### SUPPLIED TEXT
In Chapter 11, Gray shares this list of 12 negative emotional states.
1. “I am angry.”
2. “I am sad.”
3. “I am afraid.”
4.  “I am sorry.”
5. “I am frustrated.”
6. “I am disappointed.”
7. “I am worried.”
8.“I am embarrassed.”
9.“I am jealous.”
10. “I am hurt.”
11. “I am scared.”
12. “I am ashamed.”

These states are expertly listed, in a special order such that even if you don’t immediately, correctly identify which emotion you’re feeling, the process will correct your course in mid-stream.

This process uses journaling, which is a very effective method for feeling and releasing negative emotions.  I’ve personally found it to be highly effective and it’s what got me unstuck from the lingering affects of a major life wound.

Begin at the emotional state where you think you are and really feel it.

In each case, as you go down the list, you will experience a dramatic shift and release by going deeper.  Write a few minutes about any one level, and then shift to the next level down. At the end of the process, it is important to write out the positive feelings that naturally emerge after we release negative emotions. John Gray

Negative feelings begin as naturally occurring vibrations; they don’t become negative until we have attached a thought to them.

### PROMPT 1
In the passage on Gray's list of negative emotional states, do these agree with the text? (a) The list has twelve emotional states. (b) Everyone should start the process at "I am angry." (c) The process ends by writing out positive feelings. Answer yes or no for each and quote the deciding words.
### PROMPT 2
Output the passage on Gray's list of emotional states from "In each case, as" up to and including "thought to them.".
### PROMPT 3
In the passage on Gray's list of emotional states, how long should you write about any one level before moving to the next one down?
The material after this text isn't needed.

### DATA PROVIDED
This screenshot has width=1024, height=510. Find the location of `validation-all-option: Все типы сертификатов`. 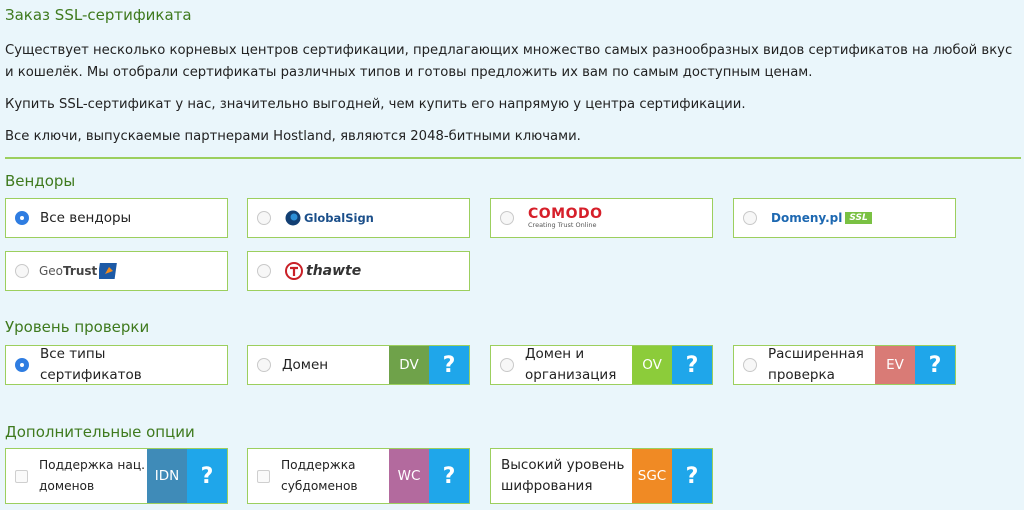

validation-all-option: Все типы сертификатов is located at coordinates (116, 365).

### WORKED SOLUTION 1
(a) Yes: "Gray shares this list of 12 negative emotional states."
(b) No: "Begin at the emotional state where you think you are and really feel it."
(c) Yes: "At the end of the process, it is important to write out the positive feelings that naturally emerge after we release negative emotions."

### WORKED SOLUTION 2
In each case, as you go down the list, you will experience a dramatic shift and release by going deeper.  Write a few minutes about any one level, and then shift to the next level down. At the end of the process, it is important to write out the positive feelings that naturally emerge after we release negative emotions. John Gray

Negative feelings begin as naturally occurring vibrations; they don’t become negative until we have attached a thought to them.

### WORKED SOLUTION 3
A few minutes.